Karat wrote: “Though sixteen years have elapsed and some of the accused were sentenced in the trial conducted in a Kolkata court, much remains to be cleared up about this incident which was a serious assault on our country’s sovereignty and security.

 

“It concerns a conspiracy to unleash violence against the then elected state government of West Bengal. It is also a case which had international ramifications along with the role of an organisation like the Ananda Marg, which was once banned by the Government of India.”

 

“We, therefore think it is necessary to have a comprehensive probe into the whole affair. For this we request you to constitute a judicial enquiry by a sitting Supreme Court judge. Only such an enquiry can help to bring out the whole truth about the Purulia arms drop,” the CPI-M leader wrote in his letter.

 

West Bengal chief minister Buddhadeb Bhattacharjee on Friday demanded a judicial probe into the air-drop of arms and ammunition in West Bengal’s Purulia district.

 

He accused the Centre for not alerting the state despite intelligence reports on the incident.

 

“On Dec 7, 1995, midnight, huge contingent of arms were air-dropped members of Ananda Marga. A precautionary mail from Delhi reached state home ministry a few days after the incident occurred. The letter, dated Dec 12, was sent from Delhi via regular post instead of an emergency one,” said Bhattacharjee in a statement.

 

Ananda Marga, organizationally known as Ananda Marga Pracaraka Samgha (AMPS), is a social and spiritual movement founded in Jamalpur, Bihar in 1955 by Shrii Prabhat Ranjan Sarkar.

 

“West Bengal government handed over the investigations to Central Bureau of Investigation (CBI). The state police handed over all the modern arms to the CBI,” the CM said.

 

“Now the 16-year-old incident has resurfaced the media. Keeping in mind the seriously of the incident and internal security, I request the central government to allow judicial probe into the Purulia arms drop case,” Bhattacharjee said.

 

New disclosures from the two key people implicated in the 1995 operation to air-drop arms and ammunition in West Bengal to allegedly throw over the communist government in the state, rattled India on Thursday.

 

In an interview to news channel Times Now, Danish citizen, and the main accused in the case Niels Christian Nielsen a.k.a.

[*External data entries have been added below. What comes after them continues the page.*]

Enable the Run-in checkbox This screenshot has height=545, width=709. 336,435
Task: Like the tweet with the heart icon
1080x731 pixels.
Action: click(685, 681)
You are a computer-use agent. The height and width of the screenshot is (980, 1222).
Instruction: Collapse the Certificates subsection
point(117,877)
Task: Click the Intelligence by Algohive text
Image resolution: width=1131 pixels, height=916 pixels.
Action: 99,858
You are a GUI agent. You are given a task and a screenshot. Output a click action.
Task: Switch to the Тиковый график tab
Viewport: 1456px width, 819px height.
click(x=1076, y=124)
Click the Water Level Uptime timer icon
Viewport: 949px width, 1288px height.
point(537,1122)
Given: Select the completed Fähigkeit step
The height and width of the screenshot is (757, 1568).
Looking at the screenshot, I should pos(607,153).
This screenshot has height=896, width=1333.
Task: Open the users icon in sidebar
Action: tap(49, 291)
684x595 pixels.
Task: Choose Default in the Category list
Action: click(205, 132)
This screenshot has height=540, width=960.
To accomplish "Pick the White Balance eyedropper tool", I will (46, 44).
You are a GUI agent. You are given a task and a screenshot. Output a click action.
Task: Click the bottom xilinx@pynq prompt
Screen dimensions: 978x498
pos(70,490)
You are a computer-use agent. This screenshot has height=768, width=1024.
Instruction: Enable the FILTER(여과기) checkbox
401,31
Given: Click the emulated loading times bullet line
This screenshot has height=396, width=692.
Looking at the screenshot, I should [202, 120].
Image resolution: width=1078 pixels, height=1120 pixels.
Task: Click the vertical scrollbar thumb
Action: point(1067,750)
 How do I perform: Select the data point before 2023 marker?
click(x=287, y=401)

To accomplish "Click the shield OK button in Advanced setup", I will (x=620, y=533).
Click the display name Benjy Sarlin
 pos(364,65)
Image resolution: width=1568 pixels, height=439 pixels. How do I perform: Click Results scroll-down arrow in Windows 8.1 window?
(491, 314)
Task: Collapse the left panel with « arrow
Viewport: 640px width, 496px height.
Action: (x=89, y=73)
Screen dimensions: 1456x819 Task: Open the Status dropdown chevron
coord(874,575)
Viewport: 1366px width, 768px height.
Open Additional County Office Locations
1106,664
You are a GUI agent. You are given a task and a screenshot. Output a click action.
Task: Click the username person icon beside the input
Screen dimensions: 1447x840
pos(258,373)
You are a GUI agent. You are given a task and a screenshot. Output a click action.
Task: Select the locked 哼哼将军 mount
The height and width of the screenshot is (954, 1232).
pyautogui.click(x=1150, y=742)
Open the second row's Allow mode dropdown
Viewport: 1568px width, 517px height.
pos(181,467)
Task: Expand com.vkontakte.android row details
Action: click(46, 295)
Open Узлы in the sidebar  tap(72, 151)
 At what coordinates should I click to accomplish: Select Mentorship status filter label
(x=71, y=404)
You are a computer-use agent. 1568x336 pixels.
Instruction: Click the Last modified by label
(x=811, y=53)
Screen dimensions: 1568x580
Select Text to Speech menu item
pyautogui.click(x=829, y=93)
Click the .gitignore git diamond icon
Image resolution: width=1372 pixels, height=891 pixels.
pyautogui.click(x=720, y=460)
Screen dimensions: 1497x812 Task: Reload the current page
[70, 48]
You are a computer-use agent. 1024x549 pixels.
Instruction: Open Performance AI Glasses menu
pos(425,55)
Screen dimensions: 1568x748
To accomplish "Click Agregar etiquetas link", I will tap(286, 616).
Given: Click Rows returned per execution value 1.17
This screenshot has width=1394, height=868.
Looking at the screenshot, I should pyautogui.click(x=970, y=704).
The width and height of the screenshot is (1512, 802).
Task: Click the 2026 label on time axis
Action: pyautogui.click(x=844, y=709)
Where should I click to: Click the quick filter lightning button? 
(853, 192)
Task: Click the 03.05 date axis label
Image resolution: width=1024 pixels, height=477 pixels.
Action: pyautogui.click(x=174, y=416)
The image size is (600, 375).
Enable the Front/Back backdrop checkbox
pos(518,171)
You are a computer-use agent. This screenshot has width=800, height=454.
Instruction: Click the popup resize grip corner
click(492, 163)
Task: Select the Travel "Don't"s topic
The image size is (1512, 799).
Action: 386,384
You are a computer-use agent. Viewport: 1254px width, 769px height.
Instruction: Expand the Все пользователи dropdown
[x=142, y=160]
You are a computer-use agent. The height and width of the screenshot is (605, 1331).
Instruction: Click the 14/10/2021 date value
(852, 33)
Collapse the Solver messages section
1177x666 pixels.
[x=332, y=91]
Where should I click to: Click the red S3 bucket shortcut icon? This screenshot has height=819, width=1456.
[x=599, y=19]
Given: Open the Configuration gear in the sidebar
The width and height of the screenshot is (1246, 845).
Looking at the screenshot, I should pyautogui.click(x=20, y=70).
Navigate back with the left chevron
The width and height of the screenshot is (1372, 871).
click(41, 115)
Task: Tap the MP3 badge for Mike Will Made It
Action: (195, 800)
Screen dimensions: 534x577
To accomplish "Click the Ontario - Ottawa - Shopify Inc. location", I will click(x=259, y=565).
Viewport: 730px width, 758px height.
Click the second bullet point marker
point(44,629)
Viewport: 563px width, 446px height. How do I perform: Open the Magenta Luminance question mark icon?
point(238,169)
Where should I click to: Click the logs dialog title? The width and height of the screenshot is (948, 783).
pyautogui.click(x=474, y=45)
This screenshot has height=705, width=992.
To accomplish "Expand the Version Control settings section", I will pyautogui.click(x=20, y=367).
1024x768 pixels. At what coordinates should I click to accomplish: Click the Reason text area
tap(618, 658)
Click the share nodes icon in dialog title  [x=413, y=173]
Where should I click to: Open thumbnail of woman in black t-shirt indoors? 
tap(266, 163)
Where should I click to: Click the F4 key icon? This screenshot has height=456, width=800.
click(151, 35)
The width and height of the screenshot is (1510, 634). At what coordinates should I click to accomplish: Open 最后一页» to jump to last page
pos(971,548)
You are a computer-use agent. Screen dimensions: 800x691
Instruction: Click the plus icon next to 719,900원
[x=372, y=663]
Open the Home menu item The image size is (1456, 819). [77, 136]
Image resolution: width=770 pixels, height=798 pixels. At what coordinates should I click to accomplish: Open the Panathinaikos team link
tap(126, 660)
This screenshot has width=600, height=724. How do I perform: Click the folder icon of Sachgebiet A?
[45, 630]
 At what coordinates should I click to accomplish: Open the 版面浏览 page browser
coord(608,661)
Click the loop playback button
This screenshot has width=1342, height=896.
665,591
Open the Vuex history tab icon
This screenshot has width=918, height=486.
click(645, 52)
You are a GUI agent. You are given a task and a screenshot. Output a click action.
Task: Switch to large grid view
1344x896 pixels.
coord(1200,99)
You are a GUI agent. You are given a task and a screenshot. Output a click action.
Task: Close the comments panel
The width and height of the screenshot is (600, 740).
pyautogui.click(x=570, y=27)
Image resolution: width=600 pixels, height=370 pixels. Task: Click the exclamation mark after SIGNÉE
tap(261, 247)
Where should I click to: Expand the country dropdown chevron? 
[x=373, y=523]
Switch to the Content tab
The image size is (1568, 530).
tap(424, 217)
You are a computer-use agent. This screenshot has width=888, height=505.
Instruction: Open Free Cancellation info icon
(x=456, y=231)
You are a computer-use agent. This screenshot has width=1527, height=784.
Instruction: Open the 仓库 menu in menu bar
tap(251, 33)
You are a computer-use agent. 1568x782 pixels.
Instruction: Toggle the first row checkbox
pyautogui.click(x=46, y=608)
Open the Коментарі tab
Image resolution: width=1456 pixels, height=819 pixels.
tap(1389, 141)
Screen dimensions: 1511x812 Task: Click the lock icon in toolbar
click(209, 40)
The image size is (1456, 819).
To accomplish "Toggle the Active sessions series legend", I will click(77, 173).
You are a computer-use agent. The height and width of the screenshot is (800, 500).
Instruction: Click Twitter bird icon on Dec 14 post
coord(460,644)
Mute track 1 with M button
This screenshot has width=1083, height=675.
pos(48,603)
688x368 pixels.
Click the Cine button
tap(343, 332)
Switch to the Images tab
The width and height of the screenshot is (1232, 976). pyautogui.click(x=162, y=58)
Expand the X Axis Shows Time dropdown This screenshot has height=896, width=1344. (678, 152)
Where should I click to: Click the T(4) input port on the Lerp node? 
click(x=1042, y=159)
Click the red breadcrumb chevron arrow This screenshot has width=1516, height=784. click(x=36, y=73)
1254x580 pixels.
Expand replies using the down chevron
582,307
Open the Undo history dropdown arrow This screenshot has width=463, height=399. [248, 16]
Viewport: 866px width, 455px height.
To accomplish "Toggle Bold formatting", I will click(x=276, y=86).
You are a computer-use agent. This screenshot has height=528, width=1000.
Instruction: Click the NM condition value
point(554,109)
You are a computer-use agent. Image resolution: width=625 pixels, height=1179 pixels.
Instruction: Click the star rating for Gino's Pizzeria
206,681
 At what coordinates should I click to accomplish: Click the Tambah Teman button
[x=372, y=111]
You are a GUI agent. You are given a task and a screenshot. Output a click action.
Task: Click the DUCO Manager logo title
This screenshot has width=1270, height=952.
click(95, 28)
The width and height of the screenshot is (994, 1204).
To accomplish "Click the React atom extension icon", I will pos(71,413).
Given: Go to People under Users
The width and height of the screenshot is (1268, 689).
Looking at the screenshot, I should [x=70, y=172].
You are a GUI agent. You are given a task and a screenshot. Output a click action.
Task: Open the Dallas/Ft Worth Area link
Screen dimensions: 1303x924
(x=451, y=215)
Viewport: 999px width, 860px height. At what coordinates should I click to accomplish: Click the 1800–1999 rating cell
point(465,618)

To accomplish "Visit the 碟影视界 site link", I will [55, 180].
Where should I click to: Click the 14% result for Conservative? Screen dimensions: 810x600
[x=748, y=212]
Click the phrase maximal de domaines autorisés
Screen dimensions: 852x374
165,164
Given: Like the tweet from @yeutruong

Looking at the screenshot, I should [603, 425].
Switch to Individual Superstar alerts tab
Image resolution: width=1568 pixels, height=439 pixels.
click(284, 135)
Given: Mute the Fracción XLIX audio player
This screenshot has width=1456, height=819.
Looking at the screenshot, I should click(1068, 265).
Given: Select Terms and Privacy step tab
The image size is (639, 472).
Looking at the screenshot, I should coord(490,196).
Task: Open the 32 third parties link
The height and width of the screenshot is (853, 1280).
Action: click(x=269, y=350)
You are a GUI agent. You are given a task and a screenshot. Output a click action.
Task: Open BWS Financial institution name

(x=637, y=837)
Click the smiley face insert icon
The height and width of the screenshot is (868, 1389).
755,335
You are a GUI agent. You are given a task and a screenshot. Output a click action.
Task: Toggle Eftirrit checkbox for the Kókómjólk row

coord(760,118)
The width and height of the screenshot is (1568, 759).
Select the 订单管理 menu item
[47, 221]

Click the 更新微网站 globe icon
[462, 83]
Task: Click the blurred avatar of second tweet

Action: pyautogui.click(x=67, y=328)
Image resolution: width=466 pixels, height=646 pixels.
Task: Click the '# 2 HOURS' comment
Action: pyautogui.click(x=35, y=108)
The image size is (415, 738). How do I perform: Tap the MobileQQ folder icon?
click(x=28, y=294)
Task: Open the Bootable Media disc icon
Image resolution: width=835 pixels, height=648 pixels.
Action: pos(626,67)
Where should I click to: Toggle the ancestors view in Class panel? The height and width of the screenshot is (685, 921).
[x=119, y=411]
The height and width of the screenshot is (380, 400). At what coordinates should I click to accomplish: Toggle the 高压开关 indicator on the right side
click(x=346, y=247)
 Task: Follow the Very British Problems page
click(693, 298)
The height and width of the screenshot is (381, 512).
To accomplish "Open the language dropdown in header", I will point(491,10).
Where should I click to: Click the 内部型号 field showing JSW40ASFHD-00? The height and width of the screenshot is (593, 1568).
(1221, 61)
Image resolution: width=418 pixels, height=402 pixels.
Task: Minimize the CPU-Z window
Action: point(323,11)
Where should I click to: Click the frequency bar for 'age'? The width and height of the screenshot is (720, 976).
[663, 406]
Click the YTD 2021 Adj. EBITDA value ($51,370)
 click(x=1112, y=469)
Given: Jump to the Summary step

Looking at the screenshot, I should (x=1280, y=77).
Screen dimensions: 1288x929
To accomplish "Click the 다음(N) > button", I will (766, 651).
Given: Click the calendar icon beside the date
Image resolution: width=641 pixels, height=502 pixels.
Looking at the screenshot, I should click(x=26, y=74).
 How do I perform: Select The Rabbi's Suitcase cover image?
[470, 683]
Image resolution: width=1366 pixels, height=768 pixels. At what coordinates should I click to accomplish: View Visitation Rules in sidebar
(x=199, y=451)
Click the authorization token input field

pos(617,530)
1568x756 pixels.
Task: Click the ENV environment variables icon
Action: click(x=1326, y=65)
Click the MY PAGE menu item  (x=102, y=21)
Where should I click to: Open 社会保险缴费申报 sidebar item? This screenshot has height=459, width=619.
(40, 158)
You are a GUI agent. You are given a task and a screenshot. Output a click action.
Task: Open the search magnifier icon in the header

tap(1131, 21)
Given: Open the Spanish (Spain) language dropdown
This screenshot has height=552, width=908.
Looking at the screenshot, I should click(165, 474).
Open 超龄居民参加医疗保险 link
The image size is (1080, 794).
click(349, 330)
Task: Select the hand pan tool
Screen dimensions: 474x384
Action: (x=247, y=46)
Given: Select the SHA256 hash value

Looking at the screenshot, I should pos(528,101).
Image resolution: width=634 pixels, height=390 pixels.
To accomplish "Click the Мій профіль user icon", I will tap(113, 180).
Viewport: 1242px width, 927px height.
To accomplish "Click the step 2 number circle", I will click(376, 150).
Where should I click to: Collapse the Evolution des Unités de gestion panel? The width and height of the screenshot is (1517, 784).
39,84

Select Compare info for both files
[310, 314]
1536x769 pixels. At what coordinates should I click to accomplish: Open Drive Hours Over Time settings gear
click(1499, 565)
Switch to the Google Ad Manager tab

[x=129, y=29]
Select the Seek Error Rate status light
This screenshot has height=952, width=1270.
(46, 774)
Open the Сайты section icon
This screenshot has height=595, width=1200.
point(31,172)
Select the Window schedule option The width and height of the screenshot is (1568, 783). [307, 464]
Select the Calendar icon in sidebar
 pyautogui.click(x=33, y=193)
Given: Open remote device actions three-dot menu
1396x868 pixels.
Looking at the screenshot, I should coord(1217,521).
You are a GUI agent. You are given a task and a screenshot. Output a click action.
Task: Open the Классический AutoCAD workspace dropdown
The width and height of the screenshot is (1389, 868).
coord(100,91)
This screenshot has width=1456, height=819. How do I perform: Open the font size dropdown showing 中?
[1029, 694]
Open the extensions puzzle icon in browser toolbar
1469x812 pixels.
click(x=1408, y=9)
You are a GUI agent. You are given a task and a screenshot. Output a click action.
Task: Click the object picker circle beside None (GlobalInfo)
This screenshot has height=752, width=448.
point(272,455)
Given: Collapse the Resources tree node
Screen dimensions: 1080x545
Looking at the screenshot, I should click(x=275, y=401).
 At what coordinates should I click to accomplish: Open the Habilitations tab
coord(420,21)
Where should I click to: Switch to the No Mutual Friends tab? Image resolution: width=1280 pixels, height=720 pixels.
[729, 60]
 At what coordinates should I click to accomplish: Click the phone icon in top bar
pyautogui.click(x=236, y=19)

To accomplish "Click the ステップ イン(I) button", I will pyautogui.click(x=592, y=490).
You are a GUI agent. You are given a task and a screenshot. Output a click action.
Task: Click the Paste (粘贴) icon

Kim Peter Davy alleged that the entire operation was done with the implicit involvement of top powerbrokers of the then Congress-led government at the Centre.

 

He said the aim was to create an armed resistance in West Bengal against the ‘atrocities’ of the Communist Party of India-Marxist (CPI-M) against certain sections of people in the state and eventually overthrow them by imposing the President’s rule.

 

On the night of December 17, 1995 in West Bengal’s Purulia district, a large consignment of arms, including several hundred AK-47 rifles, anti-tank weapons and ammunition were dropped from a Latvian aircraft coming from Bulgaria through Pakistan.

 

The small aircraft, which needs refuelling after about every 1,000 kms with full payload, managed to fly in and out of the country but was then intercepted by the Indian Air Force a few days later as it attempted to fly back through India.